There’s more to food store choice than proximity: a questionnaire development study
1 Department of Preventive Medicine, University of Tennessee Health Science Center, 66 N. Pauline St, Memphis, TN, USA
2 Office of Community Based Public Health, Fay W. Boozman College of Public Health, University of Arkansas for Medical Sciences, 4301 W. Markham St. #820, Little Rock, AR, USA
3 Fay W. Boozman College of Public Health, University of Arkansas for Medical Sciences, 4301 W. Markham St. #820, Little Rock, AR, USA
4 College of Nursing, University of Arkansas for Medical Sciences, 4301 W. Markham St. #529, Little Rock, AR, USA
BMC Public Health 2013, 13:586 doi:10.1186/1471-2458-13-586Published: 17 June 2013
Proximity of food stores is associated with dietary intake and obesity; however, individuals frequently shop at stores that are not the most proximal. Little is known about other factors that influence food store choice. The current research describes the development of the Food Store Selection Questionnaire (FSSQ) and describes preliminary results of field testing the questionnaire.
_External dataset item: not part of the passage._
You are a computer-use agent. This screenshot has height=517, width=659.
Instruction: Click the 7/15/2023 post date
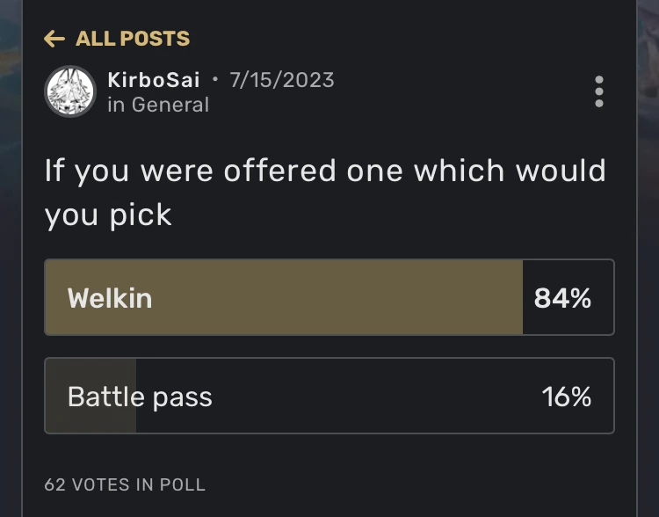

Development of the FSSQ involved a multidisciplinary literature review, qualitative analysis of focus group transcripts, and expert and community reviews. Field testing consisted of 100 primary household food shoppers (93% female, 64% African American), in rural and urban Arkansas communities, rating FSSQ items as to their importance in store choice and indicating their top two reasons. After eliminating 14 items due to low mean importance scores and high correlations with other items, the final FSSQ questionnaire consists of 49 items.
Items rated highest in importance were: meat freshness; store maintenance; store cleanliness; meat varieties; and store safety. Items most commonly rated as top reasons were: low prices; proximity to home; fruit/vegetable freshness; fruit/vegetable variety; and store cleanliness.
The FSSQ is a comprehensive questionnaire for detailing key reasons in food store choice. Although proximity to home was a consideration for participants, there were clearly other key factors in their choice of a food store. Understanding the relative importance of these different dimensions driving food store choice in specific communities may be beneficial in informing policies and programs designed to support healthy dietary intake and obesity prevention.